Partisan Gerrymandering
Partisan gerrymandering — the manipulation of district lines for partisan advantage — has been practiced since the earliest days of the Republic. The two primary techniques are "packing" (concentrating the opposing party's voters into a small number of districts that the opposition wins by overwhelming margins, wasting their votes) and "cracking" (dispersing the opposing party's voters across multiple districts so they cannot form a majority in any). Modern gerrymandering has become dramatically more effective due to sophisticated mapping software, granular voter data, and computational methods that allow mapmakers to optimize partisan advantage with surgical precision.
The constitutional status of partisan gerrymandering was a persistent question for decades. In Davis v. Bandemer, 478 U.S. 109 (1986), a plurality of the Supreme Court held that partisan gerrymandering claims are justiciable but failed to agree on a workable standard for adjudicating them. For more than 30 years, courts struggled to develop a judicially manageable standard for distinguishing permissible partisan considerations in redistricting from unconstitutional partisan gerrymandering.
In Rucho v. Common Cause, 588 U.S. 684 (2019), the Supreme Court resolved this question by holding that partisan gerrymandering claims present nonjusticiable political questions that are beyond the reach of the federal courts. Chief Justice Roberts, writing for a 5-4 majority, concluded that "partisan gerrymandering claims present political questions beyond the reach of the federal courts" because there are no "judicially discoverable and manageable standards for resolving" them. The Court acknowledged that "excessive partisanship in districting leads to results that reasonably seem unjust" but concluded that the Constitution commits the regulation of partisan gerrymandering to Congress and the state governments, not to the federal judiciary.
The Rucho decision closed federal courts to partisan gerrymandering claims but left open other avenues for reform. State courts may adjudicate partisan gerrymandering claims under state constitutional provisions, and several have done so — the Pennsylvania Supreme Court struck down a congressional map as a partisan gerrymander under the state constitution in League of Women Voters of Pennsylvania v. Commonwealth (2018), and the North Carolina Supreme Court did the same in Harper v. Hall (2022), though the North Carolina court later reversed itself in 2023 after a change in the court's composition.
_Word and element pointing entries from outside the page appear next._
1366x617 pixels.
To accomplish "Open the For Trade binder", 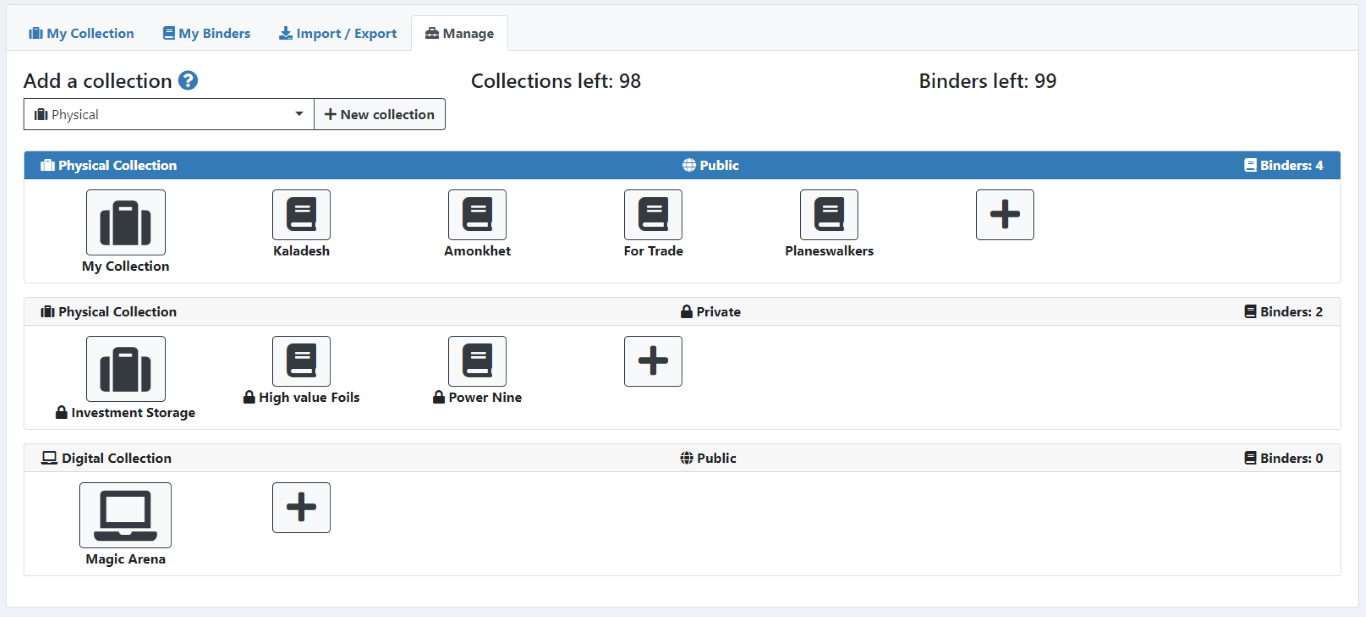I will pos(653,215).
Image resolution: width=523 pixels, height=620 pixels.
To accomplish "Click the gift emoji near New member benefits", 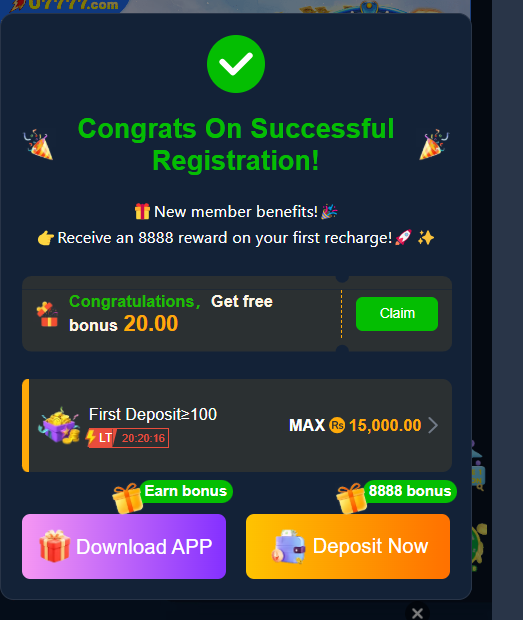I will point(142,212).
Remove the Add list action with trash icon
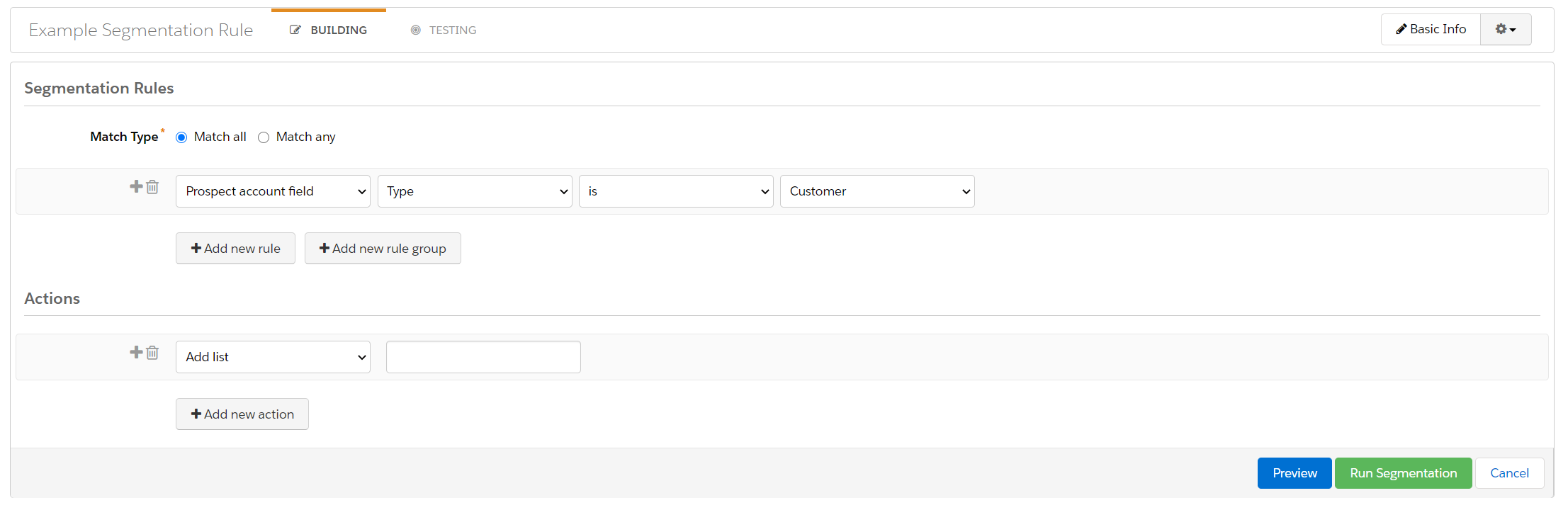The height and width of the screenshot is (510, 1568). pos(152,353)
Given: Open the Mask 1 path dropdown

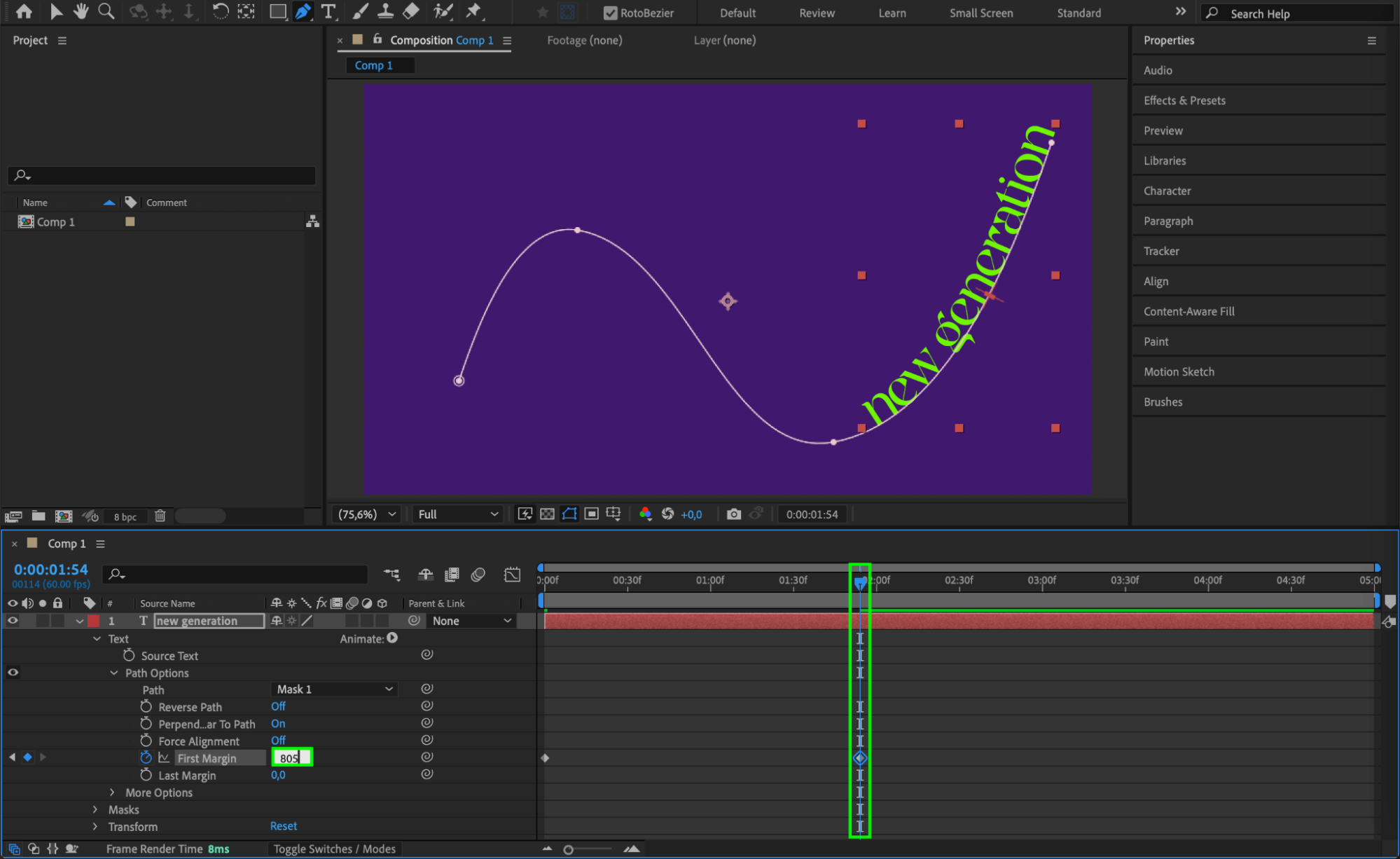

Congress retains the authority under the Elections Clause to regulate congressional redistricting, though efforts to enact federal anti-gerrymandering legislation have not succeeded.
Independent Redistricting Commissions
The reform most widely adopted to address gerrymandering is the independent redistricting commission. These commissions vary in structure, but their common feature is the removal of redistricting authority — entirely or partially — from the state legislature. As of 2025, approximately a dozen states use independent or bipartisan commissions for congressional redistricting, state legislative redistricting, or both.
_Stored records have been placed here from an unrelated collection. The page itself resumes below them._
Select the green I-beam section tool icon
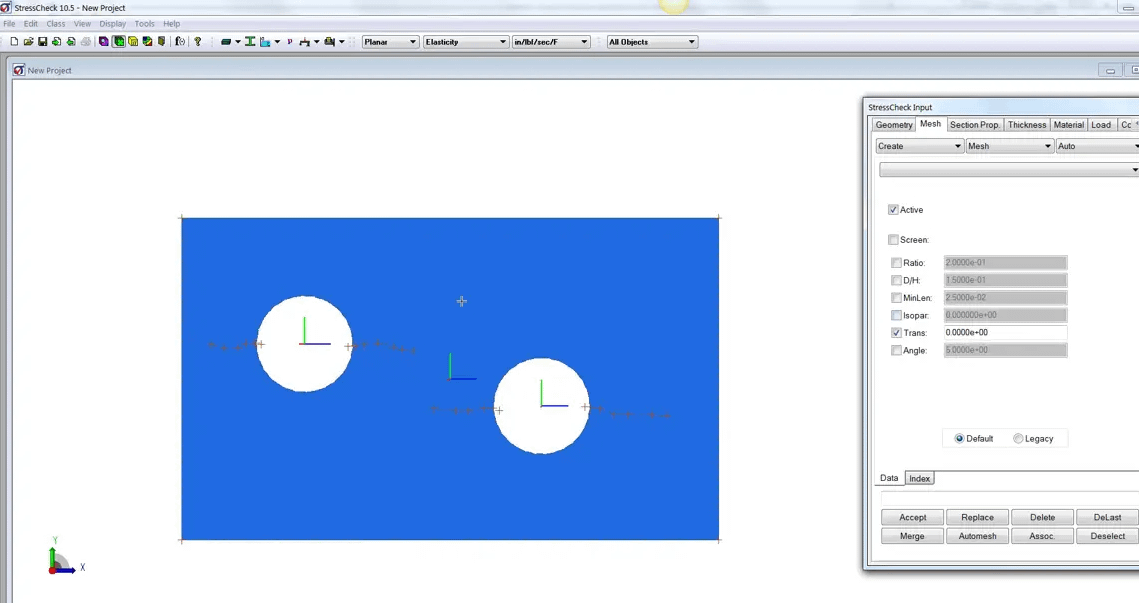The width and height of the screenshot is (1139, 603). tap(250, 42)
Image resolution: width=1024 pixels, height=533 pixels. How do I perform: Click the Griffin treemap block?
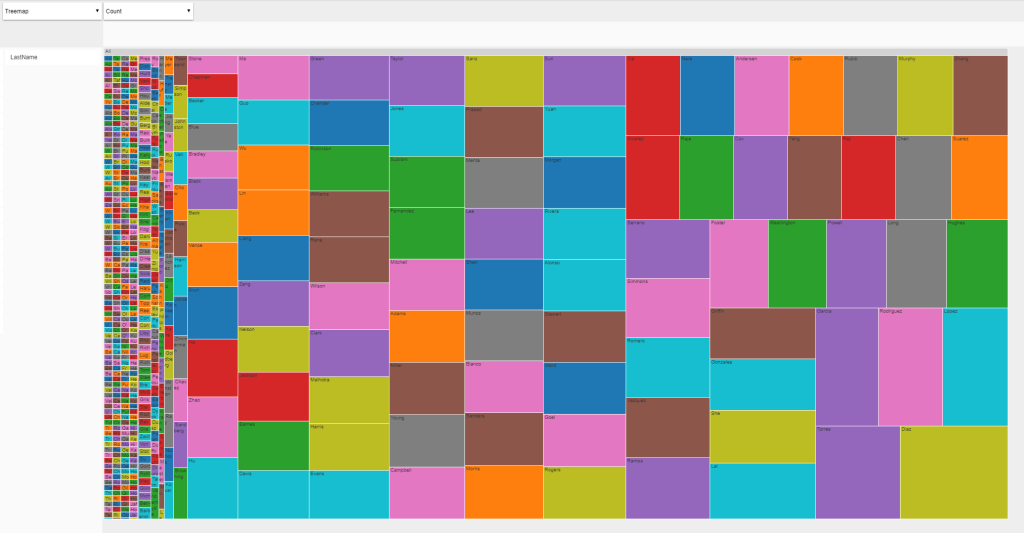coord(762,333)
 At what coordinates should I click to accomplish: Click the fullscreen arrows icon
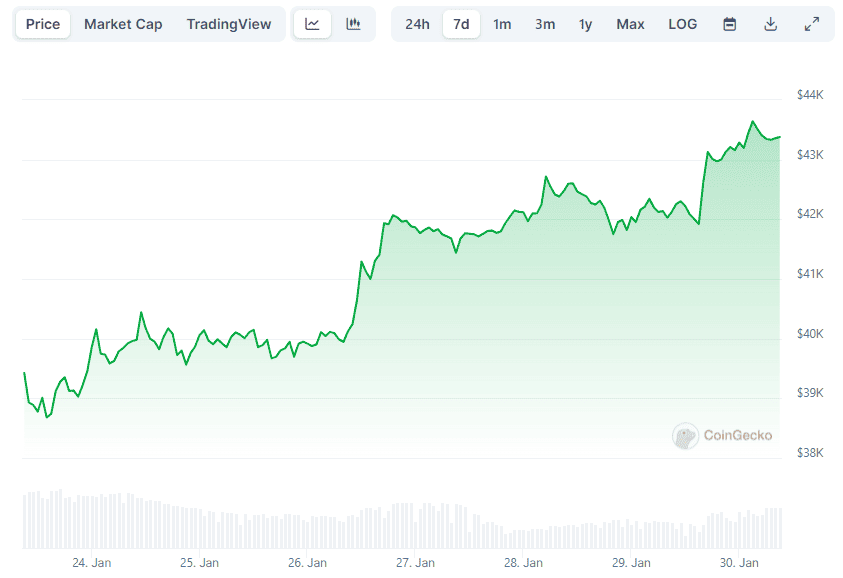tap(811, 23)
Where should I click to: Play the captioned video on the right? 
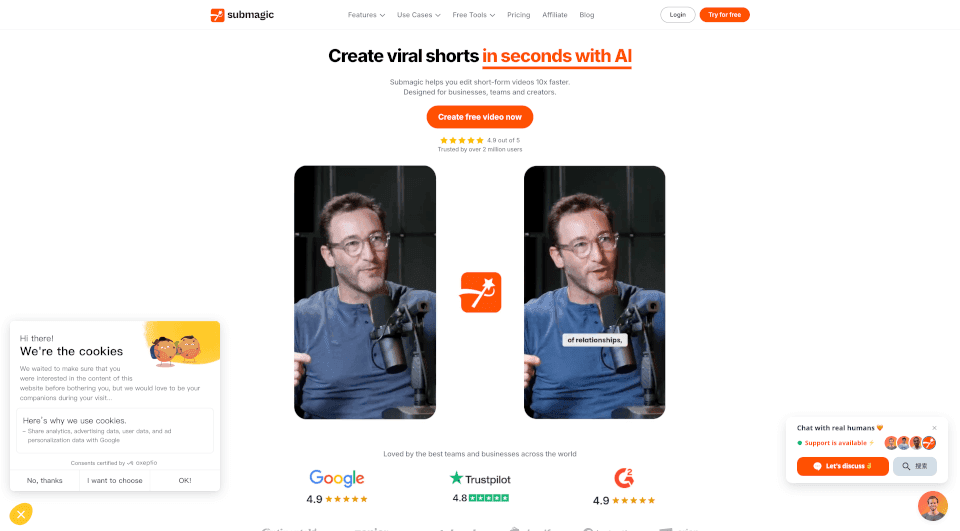[594, 292]

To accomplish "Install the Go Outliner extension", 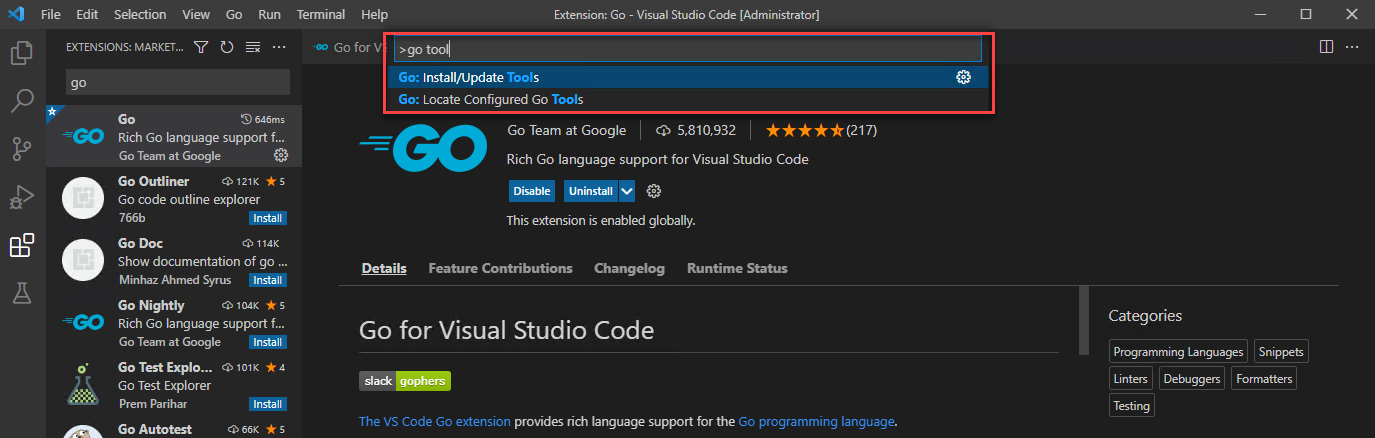I will pyautogui.click(x=267, y=218).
California's Citizens Redistricting Commission consists of 14 members: five registered Democrats, five registered Republicans, and four members who are not affiliated with either major party. Members are selected through an application and screening process designed to minimize legislative influence. The commission must draw districts that comply with the federal Constitution and the Voting Rights Act; achieve population equality; are geographically contiguous; keep together cities, counties, neighborhoods, and communities of interest to the extent possible; and are compact. Partisan considerations are expressly prohibited.
Michigan's Independent Citizens Redistricting Commission, established by a ballot initiative in 2018, has a similar structure: 13 members, divided among Democrats, Republicans, and independents, selected through a random process from a pool of applicants. Colorado's independent commissions — one for congressional redistricting and one for state legislative redistricting — include both appointed members and members selected by judicial officials.
The effectiveness of independent commissions in reducing partisan gerrymandering is a subject of ongoing evaluation. Studies of maps drawn by commissions generally find that they produce more competitive districts and more proportional representation than maps drawn by legislatures, though commissions are not immune to political pressures and their outcomes depend heavily on their specific structural features, including member selection processes, decisional criteria, transparency requirements, and the availability of judicial review.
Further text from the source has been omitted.